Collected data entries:
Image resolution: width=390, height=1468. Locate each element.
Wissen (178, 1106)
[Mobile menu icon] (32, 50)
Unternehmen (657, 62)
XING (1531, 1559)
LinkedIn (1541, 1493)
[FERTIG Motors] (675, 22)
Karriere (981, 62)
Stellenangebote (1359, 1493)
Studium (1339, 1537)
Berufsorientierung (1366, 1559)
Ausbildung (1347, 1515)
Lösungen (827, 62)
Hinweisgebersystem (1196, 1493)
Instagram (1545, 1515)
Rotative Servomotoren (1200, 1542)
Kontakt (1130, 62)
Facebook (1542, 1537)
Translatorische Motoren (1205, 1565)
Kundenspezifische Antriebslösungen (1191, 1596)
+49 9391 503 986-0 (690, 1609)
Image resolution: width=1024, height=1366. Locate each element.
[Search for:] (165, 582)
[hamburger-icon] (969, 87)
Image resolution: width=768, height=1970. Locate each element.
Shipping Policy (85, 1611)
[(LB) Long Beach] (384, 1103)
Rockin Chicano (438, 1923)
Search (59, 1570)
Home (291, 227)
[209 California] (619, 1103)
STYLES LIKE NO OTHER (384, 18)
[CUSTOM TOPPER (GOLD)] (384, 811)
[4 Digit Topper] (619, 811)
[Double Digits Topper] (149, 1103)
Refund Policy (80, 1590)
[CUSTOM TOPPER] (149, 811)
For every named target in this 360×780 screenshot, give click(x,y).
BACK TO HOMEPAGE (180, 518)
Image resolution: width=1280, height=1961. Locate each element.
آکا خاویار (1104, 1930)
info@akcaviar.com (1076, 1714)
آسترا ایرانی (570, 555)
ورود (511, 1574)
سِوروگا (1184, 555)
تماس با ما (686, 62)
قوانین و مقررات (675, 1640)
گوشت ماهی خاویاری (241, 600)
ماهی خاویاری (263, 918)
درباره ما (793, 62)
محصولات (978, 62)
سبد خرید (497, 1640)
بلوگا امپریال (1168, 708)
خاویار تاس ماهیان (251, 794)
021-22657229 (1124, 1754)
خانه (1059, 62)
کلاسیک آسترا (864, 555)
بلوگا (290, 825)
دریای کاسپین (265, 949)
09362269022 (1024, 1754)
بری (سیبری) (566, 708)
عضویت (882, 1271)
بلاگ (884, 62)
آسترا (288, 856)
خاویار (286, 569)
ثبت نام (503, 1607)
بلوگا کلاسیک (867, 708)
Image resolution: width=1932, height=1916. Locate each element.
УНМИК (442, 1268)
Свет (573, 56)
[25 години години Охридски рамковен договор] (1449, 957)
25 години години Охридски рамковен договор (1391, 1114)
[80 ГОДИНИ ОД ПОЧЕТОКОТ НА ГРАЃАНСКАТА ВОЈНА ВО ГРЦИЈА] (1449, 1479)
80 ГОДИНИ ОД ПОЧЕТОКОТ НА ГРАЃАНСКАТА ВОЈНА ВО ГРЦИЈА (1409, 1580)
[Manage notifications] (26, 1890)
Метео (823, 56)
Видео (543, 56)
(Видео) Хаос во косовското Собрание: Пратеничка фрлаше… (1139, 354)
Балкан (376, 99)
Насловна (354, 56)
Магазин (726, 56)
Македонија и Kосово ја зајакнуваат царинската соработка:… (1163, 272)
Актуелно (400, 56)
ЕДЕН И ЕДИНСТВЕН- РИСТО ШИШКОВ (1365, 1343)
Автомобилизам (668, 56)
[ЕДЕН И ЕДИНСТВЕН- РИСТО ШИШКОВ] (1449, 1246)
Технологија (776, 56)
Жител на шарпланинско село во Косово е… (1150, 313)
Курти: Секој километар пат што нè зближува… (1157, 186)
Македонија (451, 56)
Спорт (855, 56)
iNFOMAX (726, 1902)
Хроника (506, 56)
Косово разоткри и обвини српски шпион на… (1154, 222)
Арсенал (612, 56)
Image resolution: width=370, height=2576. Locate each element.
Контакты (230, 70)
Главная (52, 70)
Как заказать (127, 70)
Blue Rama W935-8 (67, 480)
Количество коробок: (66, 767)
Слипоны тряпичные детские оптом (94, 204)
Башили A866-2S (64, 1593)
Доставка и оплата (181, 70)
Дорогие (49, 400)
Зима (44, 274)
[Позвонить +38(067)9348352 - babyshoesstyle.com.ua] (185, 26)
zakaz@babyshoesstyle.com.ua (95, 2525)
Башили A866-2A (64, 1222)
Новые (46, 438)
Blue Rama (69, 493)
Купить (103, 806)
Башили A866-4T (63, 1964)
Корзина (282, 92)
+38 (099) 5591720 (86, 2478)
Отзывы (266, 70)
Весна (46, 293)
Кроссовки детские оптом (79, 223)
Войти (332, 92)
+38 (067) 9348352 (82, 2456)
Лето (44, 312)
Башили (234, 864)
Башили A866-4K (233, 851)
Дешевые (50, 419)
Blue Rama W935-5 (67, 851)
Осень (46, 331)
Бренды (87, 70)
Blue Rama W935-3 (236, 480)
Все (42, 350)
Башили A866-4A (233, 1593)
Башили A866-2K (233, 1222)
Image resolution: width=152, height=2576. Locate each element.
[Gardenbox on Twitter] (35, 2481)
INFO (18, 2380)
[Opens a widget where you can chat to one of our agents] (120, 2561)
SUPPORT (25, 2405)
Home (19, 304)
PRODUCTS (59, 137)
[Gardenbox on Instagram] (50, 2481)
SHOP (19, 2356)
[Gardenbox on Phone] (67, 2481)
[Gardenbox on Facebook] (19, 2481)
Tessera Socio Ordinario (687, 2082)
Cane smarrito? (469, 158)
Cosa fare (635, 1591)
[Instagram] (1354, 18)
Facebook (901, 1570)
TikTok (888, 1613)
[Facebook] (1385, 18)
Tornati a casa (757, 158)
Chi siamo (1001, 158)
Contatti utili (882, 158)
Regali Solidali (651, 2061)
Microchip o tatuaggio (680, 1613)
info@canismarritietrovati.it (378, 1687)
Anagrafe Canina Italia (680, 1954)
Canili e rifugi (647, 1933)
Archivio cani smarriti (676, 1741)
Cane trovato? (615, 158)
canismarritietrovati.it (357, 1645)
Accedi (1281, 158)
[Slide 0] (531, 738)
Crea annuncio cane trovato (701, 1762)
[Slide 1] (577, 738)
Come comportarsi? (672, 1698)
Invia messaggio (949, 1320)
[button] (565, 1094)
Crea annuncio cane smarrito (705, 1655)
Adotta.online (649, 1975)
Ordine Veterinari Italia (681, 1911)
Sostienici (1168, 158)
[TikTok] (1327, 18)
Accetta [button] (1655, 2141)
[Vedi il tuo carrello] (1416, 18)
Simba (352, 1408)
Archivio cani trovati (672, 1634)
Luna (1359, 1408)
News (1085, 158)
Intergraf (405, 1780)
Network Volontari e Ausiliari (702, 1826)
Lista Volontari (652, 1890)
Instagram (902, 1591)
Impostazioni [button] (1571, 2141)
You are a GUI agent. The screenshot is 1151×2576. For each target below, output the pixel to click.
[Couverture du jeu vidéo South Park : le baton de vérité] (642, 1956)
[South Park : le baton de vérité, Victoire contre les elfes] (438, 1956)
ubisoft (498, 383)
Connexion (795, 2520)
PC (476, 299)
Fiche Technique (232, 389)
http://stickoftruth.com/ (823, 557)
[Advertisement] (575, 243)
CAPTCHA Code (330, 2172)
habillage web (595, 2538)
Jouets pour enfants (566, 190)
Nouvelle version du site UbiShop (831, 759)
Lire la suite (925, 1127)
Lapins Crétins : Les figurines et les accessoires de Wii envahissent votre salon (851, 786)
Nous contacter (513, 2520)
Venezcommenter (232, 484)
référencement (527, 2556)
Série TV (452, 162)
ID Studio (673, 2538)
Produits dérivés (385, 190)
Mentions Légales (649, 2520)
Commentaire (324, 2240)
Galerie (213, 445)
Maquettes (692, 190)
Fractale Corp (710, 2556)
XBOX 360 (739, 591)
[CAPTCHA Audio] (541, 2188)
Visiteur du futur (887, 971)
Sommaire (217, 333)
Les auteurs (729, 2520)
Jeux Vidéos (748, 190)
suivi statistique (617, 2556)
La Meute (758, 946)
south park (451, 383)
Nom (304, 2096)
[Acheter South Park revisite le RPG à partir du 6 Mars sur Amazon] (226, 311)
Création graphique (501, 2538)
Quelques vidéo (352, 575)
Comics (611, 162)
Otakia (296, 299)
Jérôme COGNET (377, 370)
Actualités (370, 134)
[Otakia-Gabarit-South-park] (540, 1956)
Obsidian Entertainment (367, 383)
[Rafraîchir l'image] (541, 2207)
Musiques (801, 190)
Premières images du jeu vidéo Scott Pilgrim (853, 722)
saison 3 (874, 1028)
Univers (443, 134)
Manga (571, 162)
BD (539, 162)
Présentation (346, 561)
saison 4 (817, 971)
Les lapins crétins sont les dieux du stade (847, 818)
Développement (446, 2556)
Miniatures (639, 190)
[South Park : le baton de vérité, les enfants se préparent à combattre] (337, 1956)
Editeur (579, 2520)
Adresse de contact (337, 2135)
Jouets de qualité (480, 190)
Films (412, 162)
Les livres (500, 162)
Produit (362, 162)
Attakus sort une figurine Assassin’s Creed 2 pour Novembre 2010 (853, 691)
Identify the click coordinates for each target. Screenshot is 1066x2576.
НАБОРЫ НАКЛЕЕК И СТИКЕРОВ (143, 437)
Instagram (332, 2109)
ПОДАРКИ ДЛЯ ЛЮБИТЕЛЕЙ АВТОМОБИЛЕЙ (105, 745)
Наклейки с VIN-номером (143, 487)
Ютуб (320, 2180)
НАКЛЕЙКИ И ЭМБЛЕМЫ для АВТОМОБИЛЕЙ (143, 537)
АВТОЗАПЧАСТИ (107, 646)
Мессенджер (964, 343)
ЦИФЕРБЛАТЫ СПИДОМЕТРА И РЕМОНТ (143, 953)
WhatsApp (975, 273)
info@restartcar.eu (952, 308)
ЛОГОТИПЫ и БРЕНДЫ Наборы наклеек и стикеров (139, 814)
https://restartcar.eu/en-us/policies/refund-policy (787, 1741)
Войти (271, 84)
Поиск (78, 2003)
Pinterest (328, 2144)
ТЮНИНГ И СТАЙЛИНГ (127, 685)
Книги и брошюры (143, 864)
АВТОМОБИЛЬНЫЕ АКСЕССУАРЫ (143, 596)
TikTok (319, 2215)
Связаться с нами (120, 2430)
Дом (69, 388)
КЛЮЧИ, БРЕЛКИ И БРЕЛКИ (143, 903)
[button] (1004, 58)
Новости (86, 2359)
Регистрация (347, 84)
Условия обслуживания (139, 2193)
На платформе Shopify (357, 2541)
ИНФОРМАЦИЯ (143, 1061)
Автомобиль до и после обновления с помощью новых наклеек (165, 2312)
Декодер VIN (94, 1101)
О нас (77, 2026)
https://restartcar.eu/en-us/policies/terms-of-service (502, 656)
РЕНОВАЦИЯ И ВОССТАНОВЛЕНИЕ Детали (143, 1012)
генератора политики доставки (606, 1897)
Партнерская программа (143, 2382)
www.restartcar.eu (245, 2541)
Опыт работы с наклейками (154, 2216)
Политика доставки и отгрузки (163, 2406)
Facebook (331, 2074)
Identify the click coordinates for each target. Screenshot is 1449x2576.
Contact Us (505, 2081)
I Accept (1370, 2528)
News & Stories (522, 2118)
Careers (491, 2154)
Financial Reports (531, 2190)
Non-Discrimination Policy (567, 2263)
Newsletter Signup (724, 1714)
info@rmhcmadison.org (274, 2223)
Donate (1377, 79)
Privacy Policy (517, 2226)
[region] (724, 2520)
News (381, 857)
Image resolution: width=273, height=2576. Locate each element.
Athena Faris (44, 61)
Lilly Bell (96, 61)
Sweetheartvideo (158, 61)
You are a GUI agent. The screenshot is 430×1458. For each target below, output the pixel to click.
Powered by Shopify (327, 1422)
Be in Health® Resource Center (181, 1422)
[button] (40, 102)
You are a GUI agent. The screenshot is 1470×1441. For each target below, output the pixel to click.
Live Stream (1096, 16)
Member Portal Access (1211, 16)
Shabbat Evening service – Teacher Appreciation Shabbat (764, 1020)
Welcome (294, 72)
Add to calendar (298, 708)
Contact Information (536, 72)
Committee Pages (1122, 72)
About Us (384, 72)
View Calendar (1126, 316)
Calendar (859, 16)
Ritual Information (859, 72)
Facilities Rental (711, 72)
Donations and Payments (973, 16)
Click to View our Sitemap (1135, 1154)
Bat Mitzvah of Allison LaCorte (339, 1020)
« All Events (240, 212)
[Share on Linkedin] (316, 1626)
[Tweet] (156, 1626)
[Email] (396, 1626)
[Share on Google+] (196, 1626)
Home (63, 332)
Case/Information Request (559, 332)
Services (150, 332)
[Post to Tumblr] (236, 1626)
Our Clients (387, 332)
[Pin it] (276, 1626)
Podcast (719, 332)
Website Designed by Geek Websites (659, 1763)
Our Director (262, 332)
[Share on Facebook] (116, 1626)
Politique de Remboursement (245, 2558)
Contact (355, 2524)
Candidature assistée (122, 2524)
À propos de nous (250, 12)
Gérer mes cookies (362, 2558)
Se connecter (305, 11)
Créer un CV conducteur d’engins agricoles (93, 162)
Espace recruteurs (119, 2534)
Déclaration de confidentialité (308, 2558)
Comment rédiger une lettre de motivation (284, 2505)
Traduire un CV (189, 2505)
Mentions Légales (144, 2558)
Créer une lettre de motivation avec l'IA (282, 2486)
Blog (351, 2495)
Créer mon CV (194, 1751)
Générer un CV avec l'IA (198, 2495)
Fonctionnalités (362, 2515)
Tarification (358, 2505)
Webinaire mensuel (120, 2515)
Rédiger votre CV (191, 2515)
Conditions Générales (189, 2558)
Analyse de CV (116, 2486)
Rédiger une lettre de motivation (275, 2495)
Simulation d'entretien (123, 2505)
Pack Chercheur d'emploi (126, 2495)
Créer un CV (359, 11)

- TASK REQUIREMENTS -
When you reach the line holding "بلاگ (884, 62)" in the records above, begin reproducing exactly, stop after the line holding "[25 години години", and output nothing else.

- SOLVED PROBLEM -
بلاگ (884, 62)
آسترا (288, 856)
خاویار (286, 569)
ثبت نام (503, 1607)
بلوگا کلاسیک (867, 708)
Image resolution: width=1932, height=1916. Locate each element.
УНМИК (442, 1268)
Свет (573, 56)
[25 години години Охридски рамковен договор] (1449, 957)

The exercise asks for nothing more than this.